The endoscope has some unique uses under special circumstances during aneurysm surgery. It helps in visualizing the origin of the superior hypophyseal arteries and branches of the internal carotid artery directed toward the pituitary stalk as well as the medial aspect of the distal dural ring. A 2.7-mm endoscope especially provides space for dissection and ensures significantly lesser tissue damage. Perforating branches arising from both the medial and the lateral aspects of the carotid and posterior communicating arteries may be followed distally from their origin with the use of the 30- and 45-degree endoscopes. The premamillary artery, the anterior choroidal artery, and the small arteries entering the anterior perforated substance, the lamina terminalis, the chiasm, and the hypothalamus may be visualized. The anterior infracallosal area harboring the A1 and A2 segments as well as the recurrent artery of Huebner, and the perforating arteries directed posteriorly from the anterior communicating artery and the M1 segment of the middle cerebral artery, may be visualized. However, the endoscope offers no additional advantage while clipping a middle cerebral artery bifurcation aneurysm. The ability of the endoscope to visualize the vessels from all the sides and from several directions ensures that the fundus of the aneurysm is not unnecessarily manipulated and retracted to visualize the blood vessels on its other side to ensure that they are not coming in the clip. The duration of temporary clipping is also reduced. Following clipping of an aneurysm using a microscope, visualization of the clip position using an endoscope has led to the modification of the final clip position in 7%–20% of cases on discovering either the entrapment of perforators within the blades of the clip or the presence of incomplete clipping of the aneurysm. The microscopic and endoscopic images may be observed simultaneously in the "picture-in-picture format" to provide a better visualization of the operative field. An endoscopic indocyanine green (ICG) angiography is visualized for a tenfold longer duration and gives a more intense illumination than an ICG angiography performed using a microscope.

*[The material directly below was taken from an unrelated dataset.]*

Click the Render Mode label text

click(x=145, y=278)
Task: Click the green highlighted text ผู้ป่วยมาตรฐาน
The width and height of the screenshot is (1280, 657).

A few additional points need a fleeting mention. Before clipping of the aneurysm and after obtaining proximal control of the parent vessel, a trial temporary clipping should be performed on this vessel. This will ensure that temporary clipping of the proximal vessel may be performed with ease in case there is an intraoperative rupture of the aneurysm. Using a da Vinci surgical system during a supraorbital craniotomy may be another potential application of the endoscopic keyhole surgery. However, it mandates the development of appropriate clip applicators and related instrumentation.
Sharma et al., have, in this issue, described their versatile technique of aneurysmal clipping, exclusively using an endoscope. Their study is the culmination of groundwork in the cadaveric dissection laboratory, demonstrates the development of dexterity through years of surgical experience, and gives an extensive in-depth understanding of the subject.